The new era brings new challenges, to which superior brains are highly favorable (in terms of evolution). To improve one’s attention span, boost one’s mood, improve focus & concentration, both short-term and long-term memory as well as neuroplasticity are various potential benefits shown to be initiated by exercise.
- Brain Shrinkage
- Modern Limitations
- Primal Brains
- Complex Brains
As we age, our brains age too. This causes brain shrinkage and makes everything slower, harder, and less efficient. The aging brain slowly dies and with it our activity. This makes a lot of sense. Back in our monkey-days, we had to move to find food in order to survive. We were driven by Adrenalin and cortisol, by fear of the unknown. We had to provide, find shelter, hunt for food, and travel distances to find a better climate and environment.
Brain Evolution: Reptilian – Primal – Limbic – Neomammalian – Rational Brain
- Nowadays we have everything at the touch of a button. We can drive to the supermarket, we have a secure shelter with all kinds of climate adaptations. Simply said, we are very comfortable and secure. From one perspective it is a good thing, but from the other it makes us die from the inside.
- Our brains were much smaller back then. The human brain almost tripled in size, along with a bigger body. Our ancestors had to develop a more complex neurological structure to fit and adapt to environmental change. From Reptilian or Primal Brains, we evolved having Emotional Brain (Limbic System) up to the Neomammalian or Rational Brain. Now we can think, plan in advance or think of memory back in the past. We are the only ones who can do this up to this time.

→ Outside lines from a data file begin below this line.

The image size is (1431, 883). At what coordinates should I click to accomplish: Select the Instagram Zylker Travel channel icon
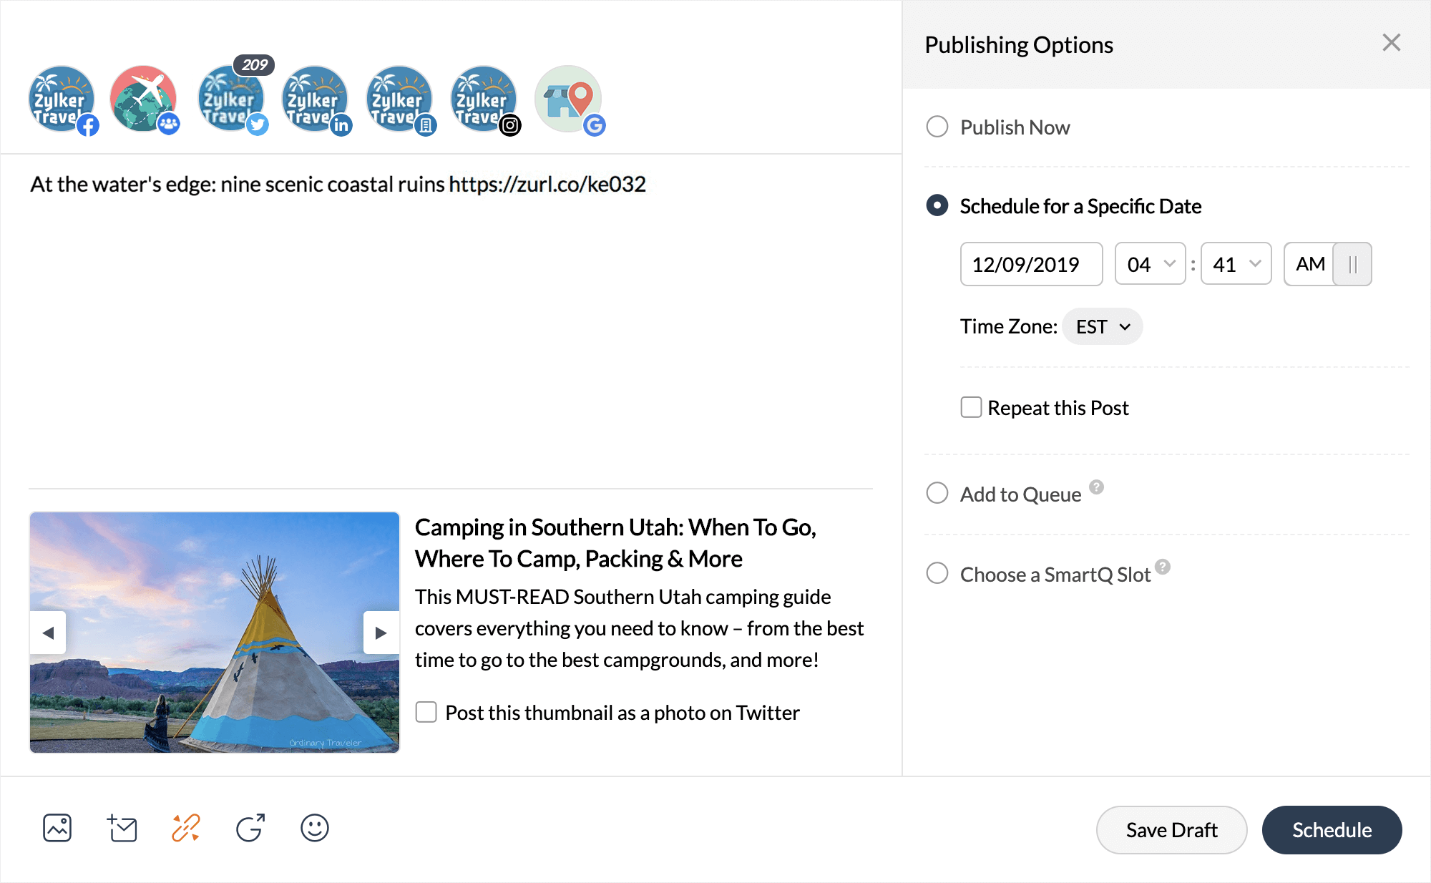(484, 99)
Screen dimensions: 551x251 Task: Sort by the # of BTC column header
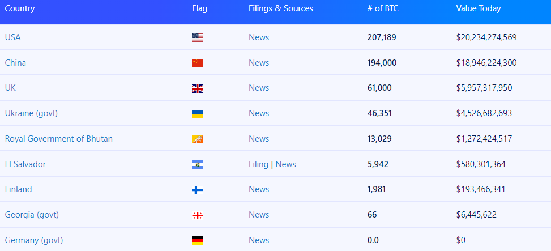[x=383, y=8]
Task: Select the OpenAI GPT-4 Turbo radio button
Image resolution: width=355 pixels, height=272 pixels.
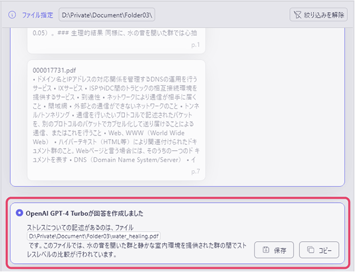Action: click(x=20, y=213)
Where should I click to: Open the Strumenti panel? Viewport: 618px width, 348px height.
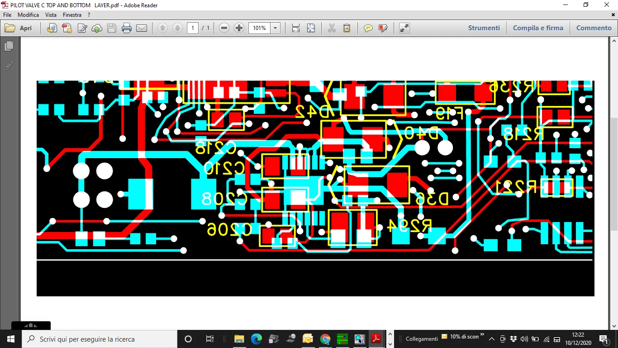click(484, 28)
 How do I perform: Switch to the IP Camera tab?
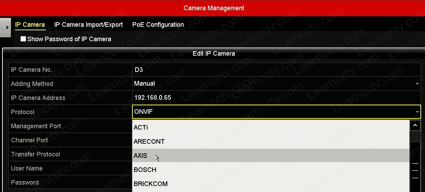[30, 25]
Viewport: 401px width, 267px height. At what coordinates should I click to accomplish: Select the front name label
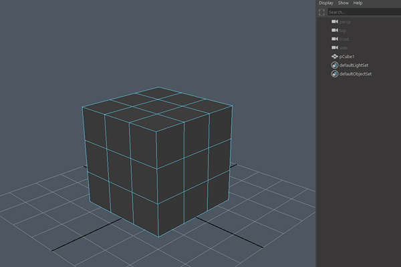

- Our brains have grown so much throughout this adaptation, which was followed by a metabolic shift enabling us to get more nutrients and oxygen in our brain than muscles. Brain shape also evolved gradually up to this time. In human brains, consciousness emerged, which is the awareness of one’s mind including all the thoughts, memories, feelings, etc. Due to habitat security, dominance, learning, and social interactions human brain is one of the most complex neurological structures yet to be studied.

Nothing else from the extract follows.